Experimental study on flow characteristics of rectangular narrow channel

• Main Authors: Gongle Song, Rulei Sun, Dalin Zhang, G.H. Su, Wenxi Tian, Suizheng Qiu
• Format: Article
• Language: English
• Published: KeAi Communications Co., Ltd. 2020-01-01
• Series: International Journal of Advanced Nuclear Reactor Design and Technology
• Subjects: Rectangular narrow channel; Flow characteristics; Experimental study; Laminar flow theory; Empirical correlation
• Online Access: http://www.sciencedirect.com/science/article/pii/S2468605020300090

Plate fuel elements is gradually used in advanced reactor structure design because of its advantages of high fuel consumption and high safety. The flow channel of the plate fuel element is a typical rectangular narrow channel, and accurately obtaining the flow characteristics of the rectangular narrow channel has become the most basic problem in the thermal and hydraulic research of the rectangular narrow channel. The flow characteristics of a rectangular narrow channel with cross-section of 3 × 67 mm and length of 745 mm are studied experimentally. The mass flow range is 50–650 kg/h, the pressure is 0.1–1 MPa, and the range of the inlet temperature is 283.15–333.15 K. The Reynolds number obtained experimentally in the laminar-turbulent transition region is in the range of 2700–4000, which has a significant delay compared to round channels.
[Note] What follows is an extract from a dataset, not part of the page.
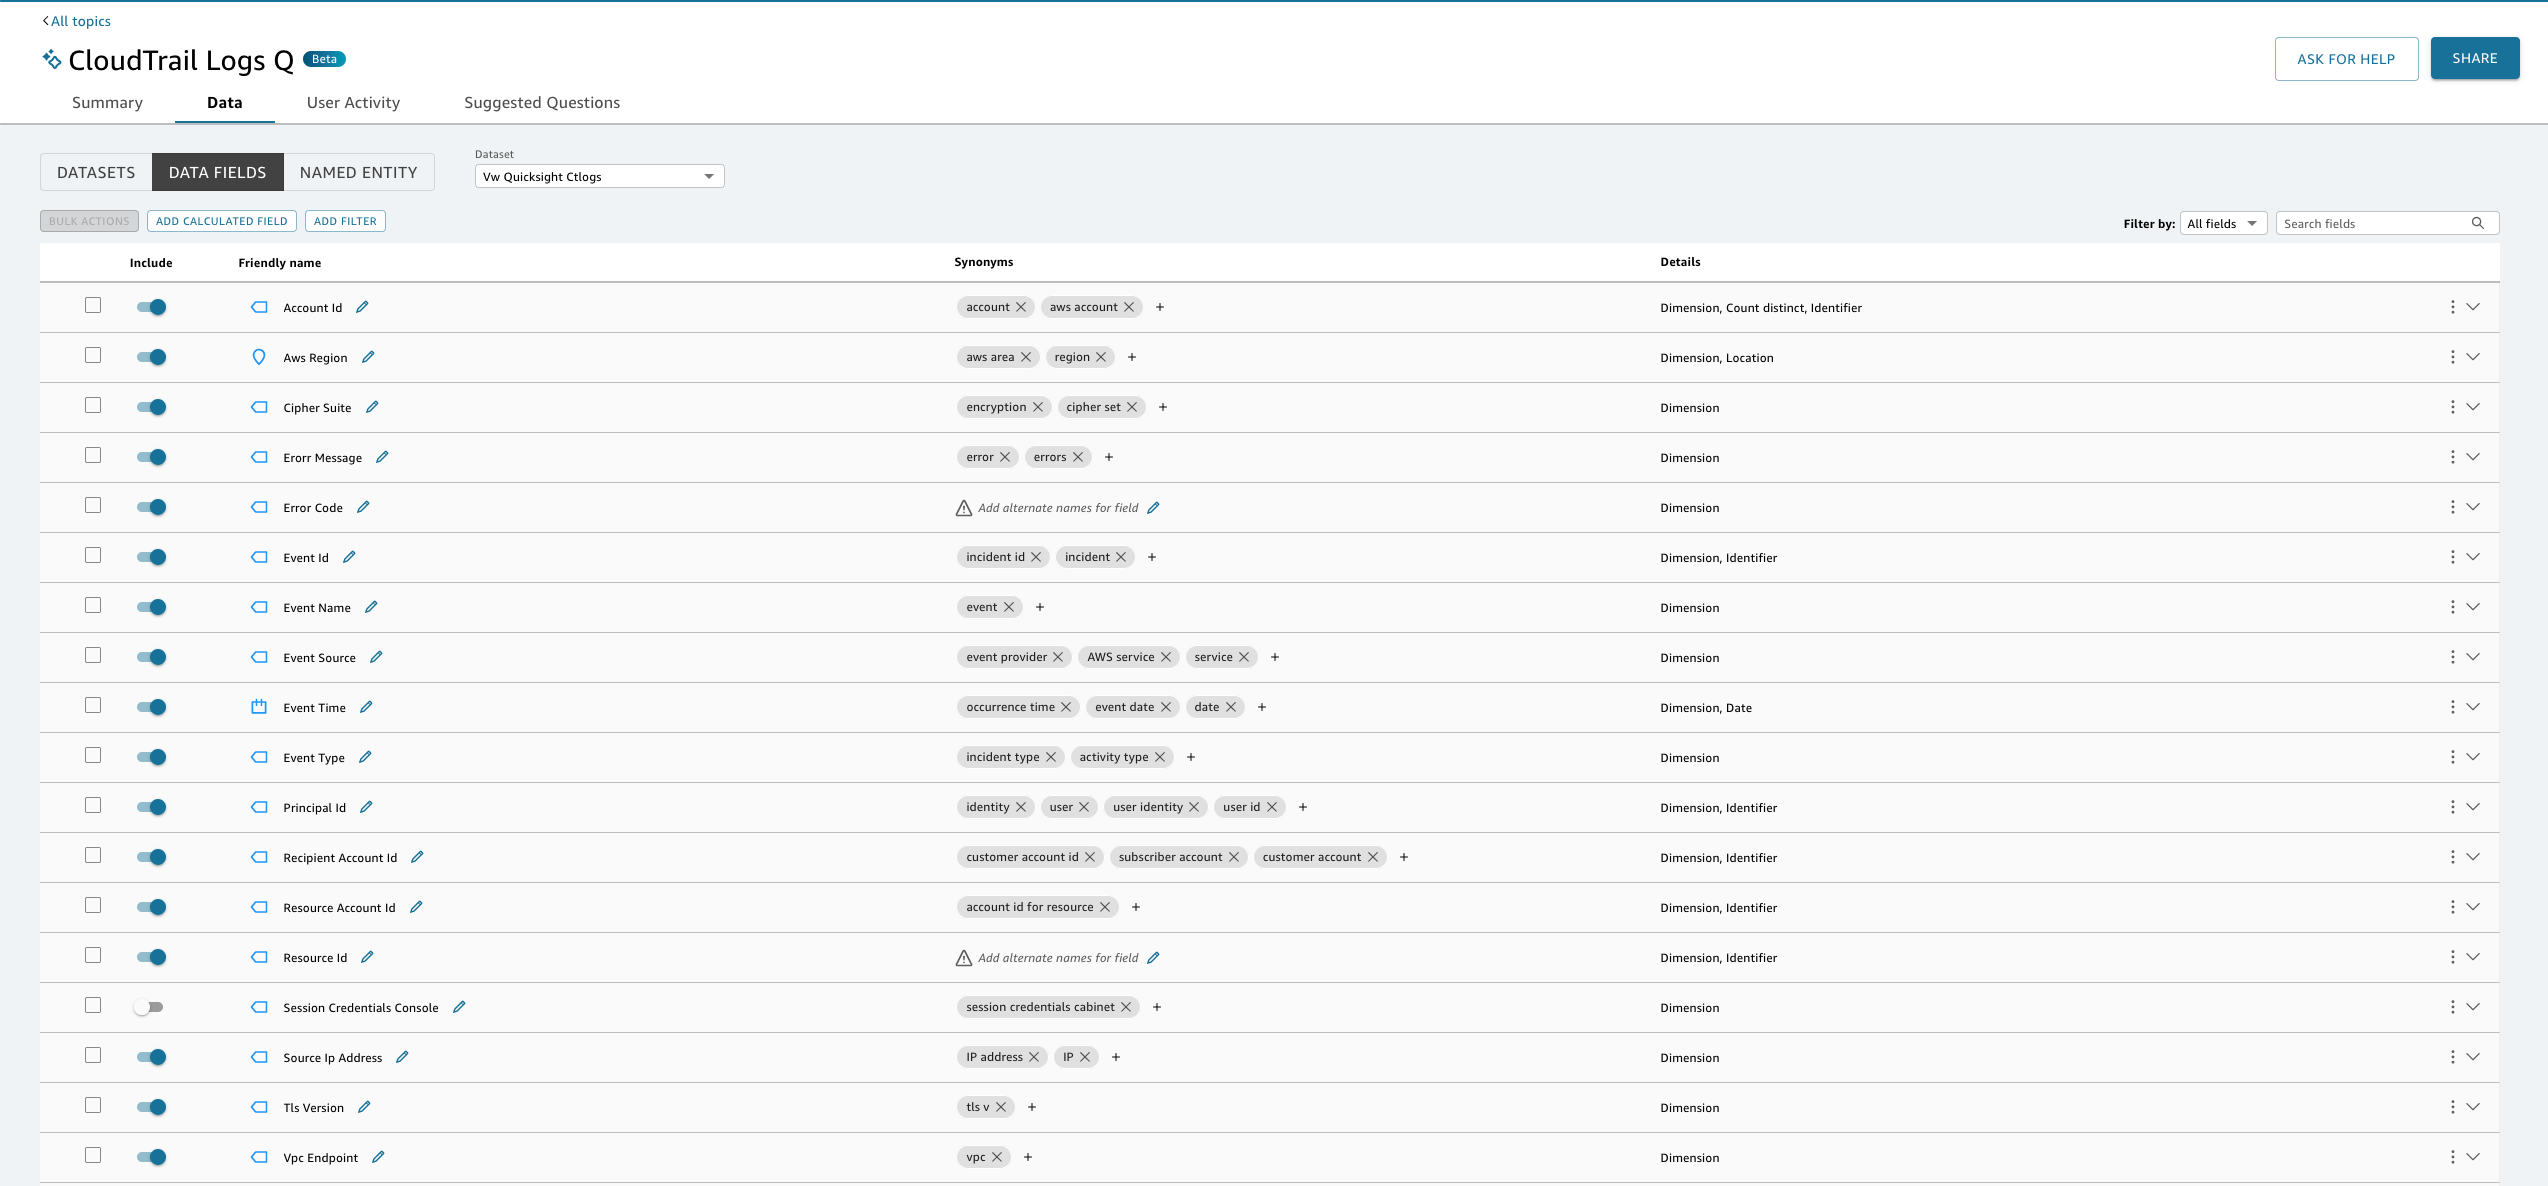
Task: Open the All fields filter dropdown
Action: (2222, 223)
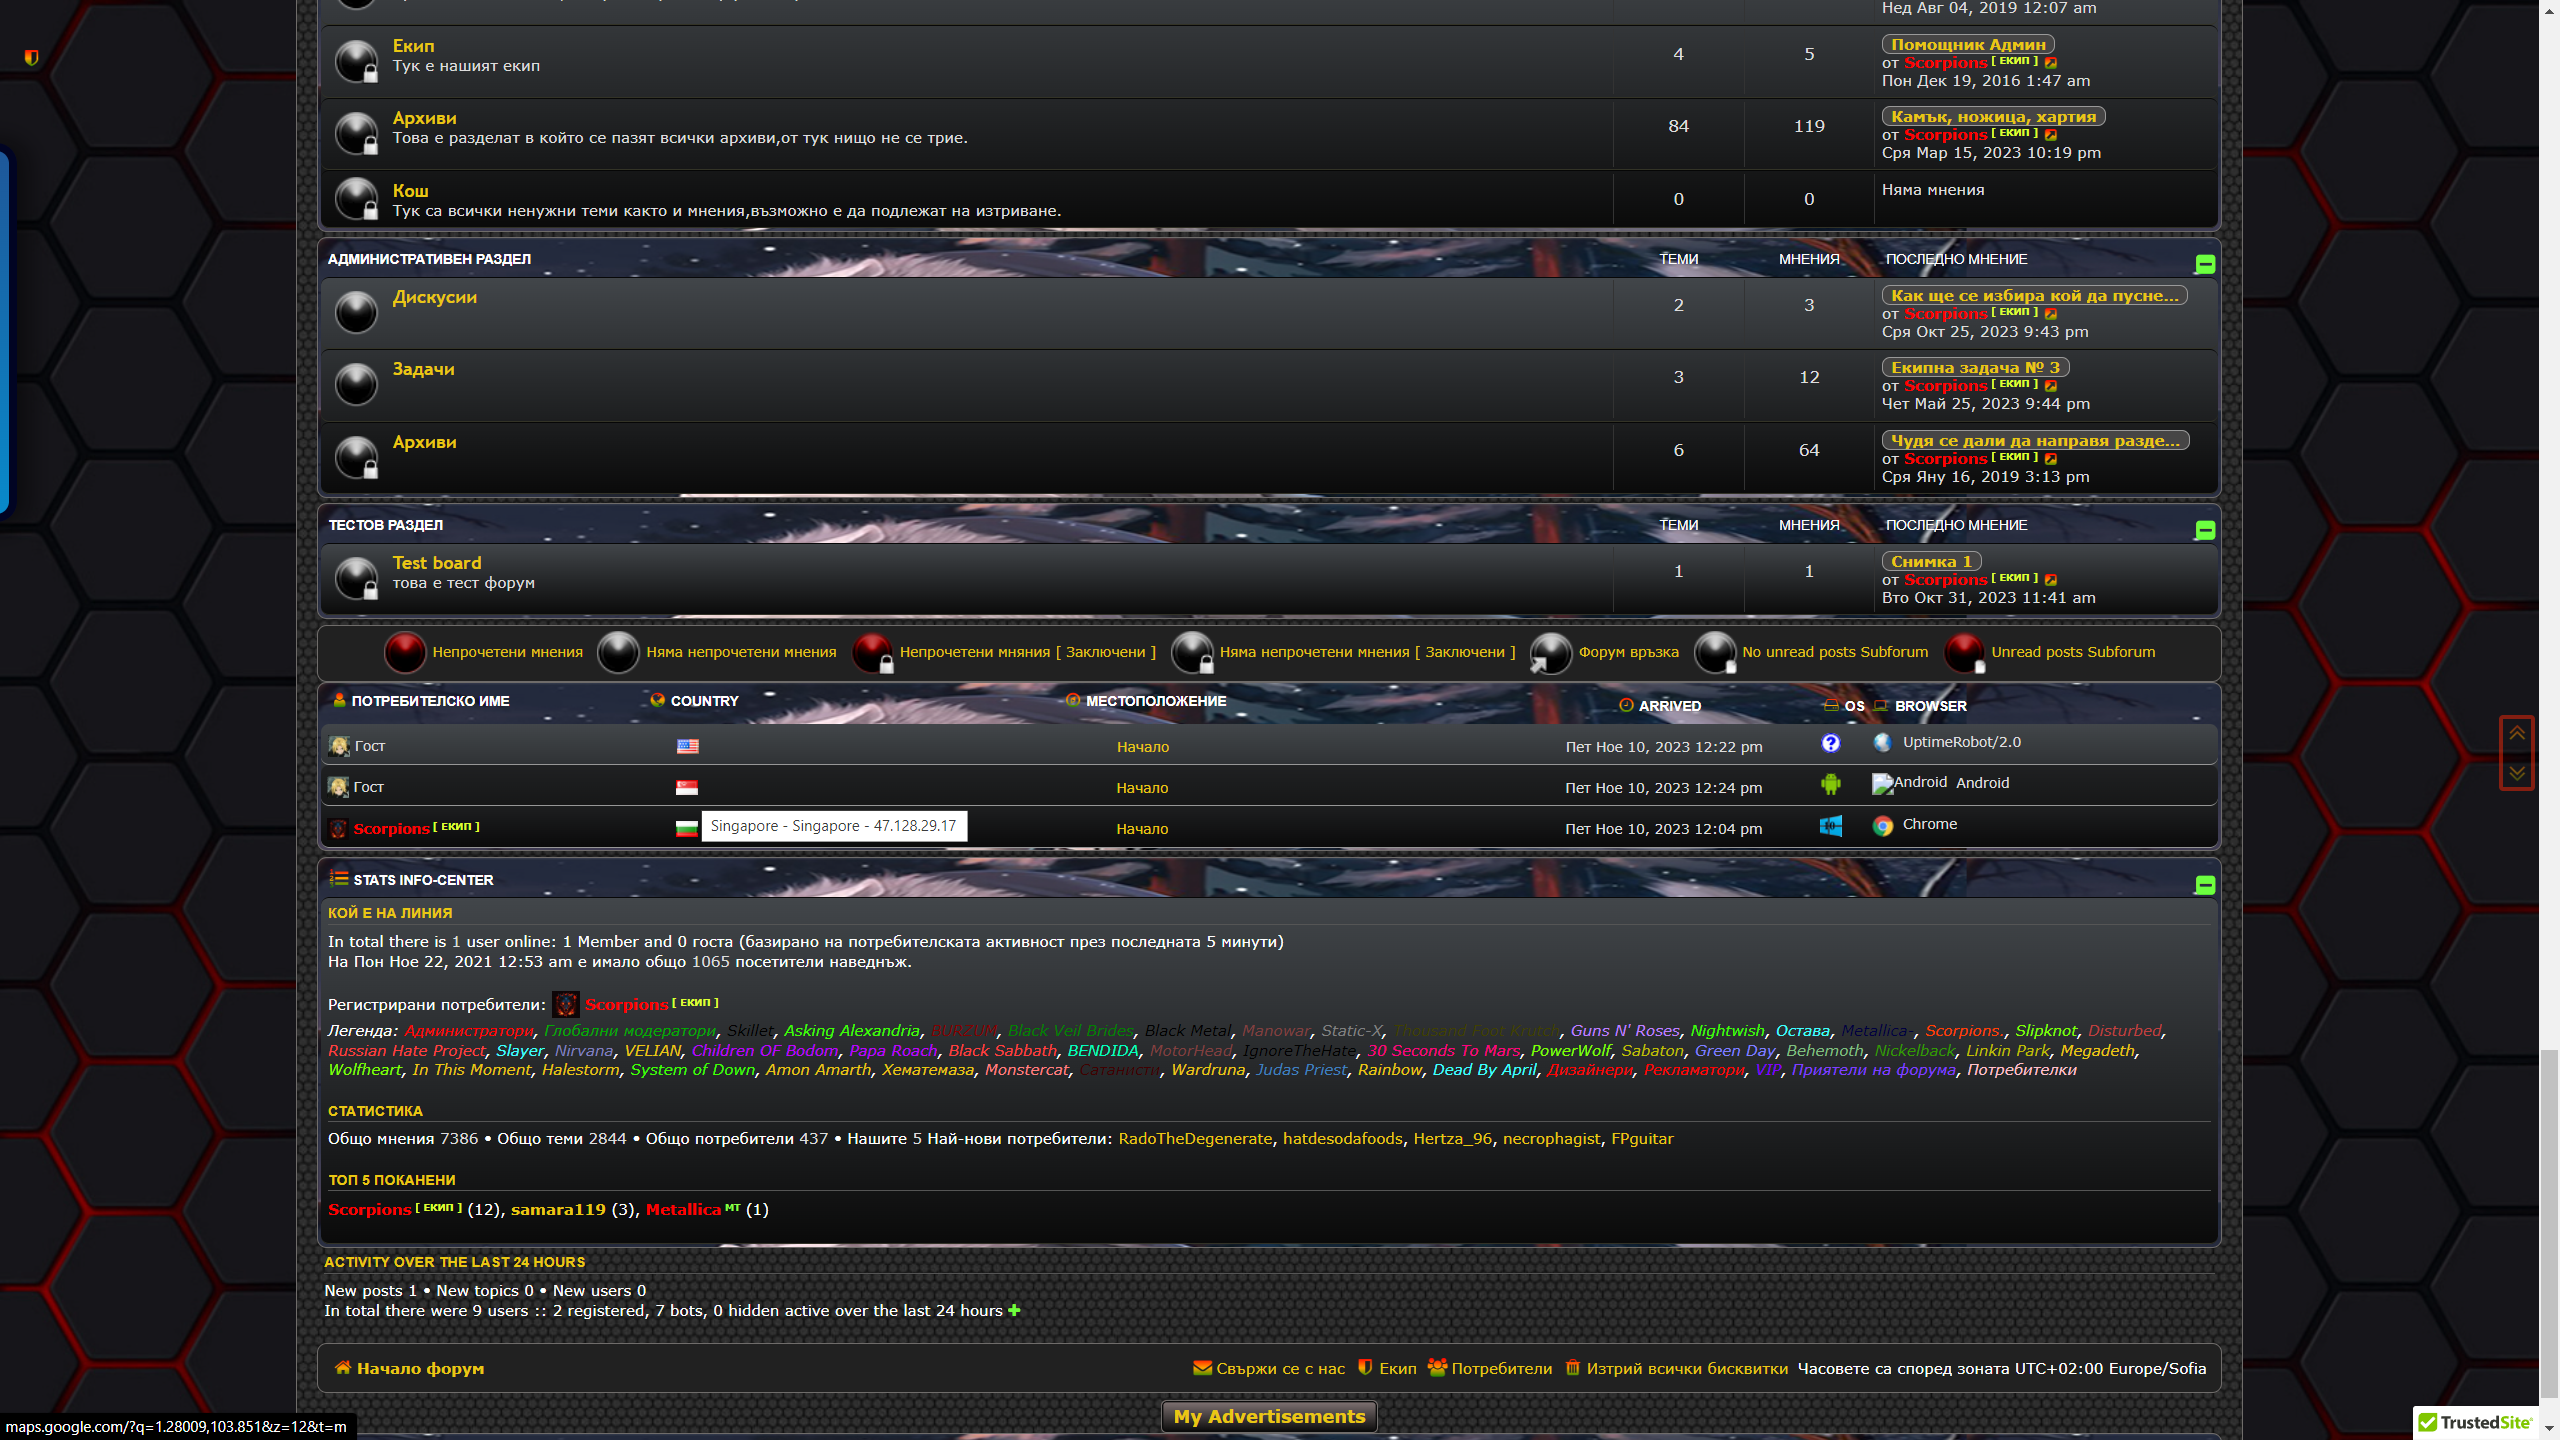Collapse the Stats Info-Center panel
Image resolution: width=2560 pixels, height=1440 pixels.
click(x=2204, y=885)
Laminar flow is modeled theoretically, and the Fourier sine transform method is used to solve the momentum Navier-Stocks equation, and the expression of the friction coefficient is obtained through the velocity distribution. However, due to the particularity of the test section, the error of the theoretical solution is large compared with experimental data. Five empirical correlations commonly used in rectangular narrow channels are evaluated. The Leon correlation is applicable to the experimental laminar flow area, and the Blasius correlation is applicable to the turbulent flow area. In order to further reduce the error, the friction correlation applicable to this experimental condition is fitted, making the prediction of friction coefficient more accurate. For subsequent experimental research on heat transfer, flow pattern, CHF, flow instability, etc., these works are of great significance.